**WHAT IS BEING ASKED:**
Keep only the lines from the start of the data through the line containing "Switch to the Guides tab", and output them exactly.

------ SUPPLIED MATERIAL

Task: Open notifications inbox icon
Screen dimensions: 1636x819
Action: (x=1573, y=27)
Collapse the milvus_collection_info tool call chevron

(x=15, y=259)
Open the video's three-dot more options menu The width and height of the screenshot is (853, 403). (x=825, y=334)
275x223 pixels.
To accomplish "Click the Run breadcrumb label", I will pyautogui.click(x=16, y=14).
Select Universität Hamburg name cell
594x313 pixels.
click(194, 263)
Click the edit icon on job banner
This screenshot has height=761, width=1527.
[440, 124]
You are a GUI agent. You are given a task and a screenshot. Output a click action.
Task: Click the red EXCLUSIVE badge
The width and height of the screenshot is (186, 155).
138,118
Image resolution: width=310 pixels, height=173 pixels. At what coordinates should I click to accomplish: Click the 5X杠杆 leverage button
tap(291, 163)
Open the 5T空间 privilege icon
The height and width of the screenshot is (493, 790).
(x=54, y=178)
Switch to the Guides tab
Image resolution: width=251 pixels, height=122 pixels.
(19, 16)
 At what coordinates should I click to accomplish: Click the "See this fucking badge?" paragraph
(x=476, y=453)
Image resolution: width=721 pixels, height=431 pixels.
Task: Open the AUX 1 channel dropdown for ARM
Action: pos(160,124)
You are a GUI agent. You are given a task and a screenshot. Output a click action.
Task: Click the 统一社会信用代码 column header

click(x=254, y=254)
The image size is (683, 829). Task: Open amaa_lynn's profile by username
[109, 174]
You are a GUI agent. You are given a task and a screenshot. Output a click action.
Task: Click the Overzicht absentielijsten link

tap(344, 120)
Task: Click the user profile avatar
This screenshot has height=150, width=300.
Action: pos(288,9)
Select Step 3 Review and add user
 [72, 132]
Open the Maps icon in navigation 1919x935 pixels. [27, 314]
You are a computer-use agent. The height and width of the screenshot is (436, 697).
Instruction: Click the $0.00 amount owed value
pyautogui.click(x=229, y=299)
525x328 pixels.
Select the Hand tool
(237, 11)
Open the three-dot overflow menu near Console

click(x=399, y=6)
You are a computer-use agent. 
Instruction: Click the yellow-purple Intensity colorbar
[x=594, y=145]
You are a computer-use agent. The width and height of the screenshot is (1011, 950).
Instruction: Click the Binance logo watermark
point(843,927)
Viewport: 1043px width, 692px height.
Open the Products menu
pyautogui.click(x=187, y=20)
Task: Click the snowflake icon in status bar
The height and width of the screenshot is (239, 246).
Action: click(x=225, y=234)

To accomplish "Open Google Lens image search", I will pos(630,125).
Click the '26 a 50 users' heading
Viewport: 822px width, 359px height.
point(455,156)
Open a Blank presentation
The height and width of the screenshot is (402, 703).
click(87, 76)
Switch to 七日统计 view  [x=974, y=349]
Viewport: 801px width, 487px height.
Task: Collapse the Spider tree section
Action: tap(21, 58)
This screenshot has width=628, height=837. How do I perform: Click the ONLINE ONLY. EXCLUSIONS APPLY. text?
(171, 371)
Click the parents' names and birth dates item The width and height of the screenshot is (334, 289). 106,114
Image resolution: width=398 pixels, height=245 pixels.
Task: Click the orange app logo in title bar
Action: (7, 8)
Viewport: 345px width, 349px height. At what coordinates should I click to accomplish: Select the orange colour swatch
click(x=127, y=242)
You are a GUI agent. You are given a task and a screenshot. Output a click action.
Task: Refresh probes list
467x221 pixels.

------------

**RESULT FOR THIS EXERCISE:**
Task: Open notifications inbox icon
Screen dimensions: 1636x819
Action: (x=1573, y=27)
Collapse the milvus_collection_info tool call chevron

(x=15, y=259)
Open the video's three-dot more options menu The width and height of the screenshot is (853, 403). (x=825, y=334)
275x223 pixels.
To accomplish "Click the Run breadcrumb label", I will pyautogui.click(x=16, y=14).
Select Universität Hamburg name cell
594x313 pixels.
click(194, 263)
Click the edit icon on job banner
This screenshot has height=761, width=1527.
[440, 124]
You are a GUI agent. You are given a task and a screenshot. Output a click action.
Task: Click the red EXCLUSIVE badge
The width and height of the screenshot is (186, 155).
138,118
Image resolution: width=310 pixels, height=173 pixels. At what coordinates should I click to accomplish: Click the 5X杠杆 leverage button
tap(291, 163)
Open the 5T空间 privilege icon
The height and width of the screenshot is (493, 790).
(x=54, y=178)
Switch to the Guides tab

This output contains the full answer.